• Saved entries
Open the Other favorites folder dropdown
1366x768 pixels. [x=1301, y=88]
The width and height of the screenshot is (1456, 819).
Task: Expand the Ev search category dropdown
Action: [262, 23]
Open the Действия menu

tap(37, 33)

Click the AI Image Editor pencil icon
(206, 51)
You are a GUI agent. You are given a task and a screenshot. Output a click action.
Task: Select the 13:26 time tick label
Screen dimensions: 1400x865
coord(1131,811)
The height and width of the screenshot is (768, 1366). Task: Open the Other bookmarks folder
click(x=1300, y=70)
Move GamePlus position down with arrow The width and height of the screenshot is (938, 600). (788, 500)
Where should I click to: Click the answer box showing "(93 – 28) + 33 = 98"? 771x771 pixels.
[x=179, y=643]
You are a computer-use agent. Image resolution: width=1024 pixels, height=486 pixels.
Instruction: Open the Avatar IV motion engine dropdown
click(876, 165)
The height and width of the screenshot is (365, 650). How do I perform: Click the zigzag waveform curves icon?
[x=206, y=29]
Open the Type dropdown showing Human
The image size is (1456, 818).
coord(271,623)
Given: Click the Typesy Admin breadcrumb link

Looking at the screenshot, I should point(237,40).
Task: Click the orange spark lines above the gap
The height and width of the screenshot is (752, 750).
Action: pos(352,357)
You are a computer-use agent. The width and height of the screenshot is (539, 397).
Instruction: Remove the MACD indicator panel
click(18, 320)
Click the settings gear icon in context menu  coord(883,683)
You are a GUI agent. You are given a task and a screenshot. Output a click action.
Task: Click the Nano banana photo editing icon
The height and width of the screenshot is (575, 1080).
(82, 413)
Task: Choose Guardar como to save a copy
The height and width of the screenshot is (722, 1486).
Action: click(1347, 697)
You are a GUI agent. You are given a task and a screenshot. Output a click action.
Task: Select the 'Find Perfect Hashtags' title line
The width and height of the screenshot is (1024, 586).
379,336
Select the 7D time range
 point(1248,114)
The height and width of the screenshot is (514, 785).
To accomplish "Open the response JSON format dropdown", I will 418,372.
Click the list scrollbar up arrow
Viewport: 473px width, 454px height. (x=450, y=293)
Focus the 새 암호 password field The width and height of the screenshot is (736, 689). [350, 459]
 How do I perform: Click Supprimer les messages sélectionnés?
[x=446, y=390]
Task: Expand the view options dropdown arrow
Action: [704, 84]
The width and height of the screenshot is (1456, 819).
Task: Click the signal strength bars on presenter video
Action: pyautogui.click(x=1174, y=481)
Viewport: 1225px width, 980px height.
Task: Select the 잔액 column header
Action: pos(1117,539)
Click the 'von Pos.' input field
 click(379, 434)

• Problem statement
Retype the entries word for word.

• Response
Open the Other favorites folder dropdown
1366x768 pixels. [x=1301, y=88]
The width and height of the screenshot is (1456, 819).
Task: Expand the Ev search category dropdown
Action: [262, 23]
Open the Действия menu

tap(37, 33)

Click the AI Image Editor pencil icon
(206, 51)
You are a GUI agent. You are given a task and a screenshot. Output a click action.
Task: Select the 13:26 time tick label
Screen dimensions: 1400x865
coord(1131,811)
The height and width of the screenshot is (768, 1366). Task: Open the Other bookmarks folder
click(x=1300, y=70)
Move GamePlus position down with arrow The width and height of the screenshot is (938, 600). (788, 500)
Where should I click to: Click the answer box showing "(93 – 28) + 33 = 98"? 771x771 pixels.
[x=179, y=643]
You are a computer-use agent. Image resolution: width=1024 pixels, height=486 pixels.
Instruction: Open the Avatar IV motion engine dropdown
click(876, 165)
The height and width of the screenshot is (365, 650). How do I perform: Click the zigzag waveform curves icon?
[x=206, y=29]
Open the Type dropdown showing Human
The image size is (1456, 818).
coord(271,623)
Given: Click the Typesy Admin breadcrumb link

Looking at the screenshot, I should point(237,40).
Task: Click the orange spark lines above the gap
The height and width of the screenshot is (752, 750).
Action: pos(352,357)
You are a computer-use agent. The width and height of the screenshot is (539, 397).
Instruction: Remove the MACD indicator panel
click(18, 320)
Click the settings gear icon in context menu  coord(883,683)
You are a GUI agent. You are given a task and a screenshot. Output a click action.
Task: Click the Nano banana photo editing icon
The height and width of the screenshot is (575, 1080).
(82, 413)
Task: Choose Guardar como to save a copy
The height and width of the screenshot is (722, 1486).
Action: click(1347, 697)
You are a GUI agent. You are given a task and a screenshot. Output a click action.
Task: Select the 'Find Perfect Hashtags' title line
The width and height of the screenshot is (1024, 586).
379,336
Select the 7D time range
 point(1248,114)
The height and width of the screenshot is (514, 785).
To accomplish "Open the response JSON format dropdown", I will 418,372.
Click the list scrollbar up arrow
Viewport: 473px width, 454px height. (x=450, y=293)
Focus the 새 암호 password field The width and height of the screenshot is (736, 689). [350, 459]
 How do I perform: Click Supprimer les messages sélectionnés?
[x=446, y=390]
Task: Expand the view options dropdown arrow
Action: [704, 84]
The width and height of the screenshot is (1456, 819).
Task: Click the signal strength bars on presenter video
Action: pyautogui.click(x=1174, y=481)
Viewport: 1225px width, 980px height.
Task: Select the 잔액 column header
Action: pos(1117,539)
Click the 'von Pos.' input field
 click(379, 434)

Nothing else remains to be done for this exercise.